(Dataset entries)
——
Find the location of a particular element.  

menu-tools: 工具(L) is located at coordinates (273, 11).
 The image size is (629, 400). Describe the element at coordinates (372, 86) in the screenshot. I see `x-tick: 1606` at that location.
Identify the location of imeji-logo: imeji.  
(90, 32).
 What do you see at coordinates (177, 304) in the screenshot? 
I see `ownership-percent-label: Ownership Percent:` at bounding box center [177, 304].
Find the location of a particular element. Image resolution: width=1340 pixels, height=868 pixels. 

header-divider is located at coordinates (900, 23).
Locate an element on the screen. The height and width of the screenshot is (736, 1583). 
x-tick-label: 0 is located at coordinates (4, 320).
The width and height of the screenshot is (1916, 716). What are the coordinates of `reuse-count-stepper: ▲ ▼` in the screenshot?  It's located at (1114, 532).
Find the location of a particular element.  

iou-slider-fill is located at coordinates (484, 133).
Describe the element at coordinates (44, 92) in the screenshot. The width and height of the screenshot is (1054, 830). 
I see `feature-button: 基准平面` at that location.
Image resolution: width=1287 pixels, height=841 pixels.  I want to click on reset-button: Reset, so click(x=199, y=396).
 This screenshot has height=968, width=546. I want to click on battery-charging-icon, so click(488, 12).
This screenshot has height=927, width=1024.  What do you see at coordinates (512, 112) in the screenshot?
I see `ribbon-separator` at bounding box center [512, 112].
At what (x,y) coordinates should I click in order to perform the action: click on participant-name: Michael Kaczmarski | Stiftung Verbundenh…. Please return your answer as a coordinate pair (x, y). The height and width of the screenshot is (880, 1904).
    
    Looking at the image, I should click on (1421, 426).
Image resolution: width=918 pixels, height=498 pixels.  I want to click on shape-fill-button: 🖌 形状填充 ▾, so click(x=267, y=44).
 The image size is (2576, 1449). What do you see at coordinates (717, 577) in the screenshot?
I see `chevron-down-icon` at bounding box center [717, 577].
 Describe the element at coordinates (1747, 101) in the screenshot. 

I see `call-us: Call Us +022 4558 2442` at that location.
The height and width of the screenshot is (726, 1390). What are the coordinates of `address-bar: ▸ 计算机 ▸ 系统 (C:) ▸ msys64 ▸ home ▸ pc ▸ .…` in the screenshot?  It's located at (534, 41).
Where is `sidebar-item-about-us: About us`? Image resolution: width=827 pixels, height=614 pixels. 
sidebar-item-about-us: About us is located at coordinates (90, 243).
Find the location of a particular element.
——
▸ Problem to work on
Repeat the following lines from the dataset entries above word for word. Begin at the line containing "At what (x,y)" and stop after the line containing "Looking at the".

▸ Result
At what (x,y) coordinates should I click in order to perform the action: click on participant-name: Michael Kaczmarski | Stiftung Verbundenh…. Please return your answer as a coordinate pair (x, y). The height and width of the screenshot is (880, 1904).
    
    Looking at the image, I should click on (1421, 426).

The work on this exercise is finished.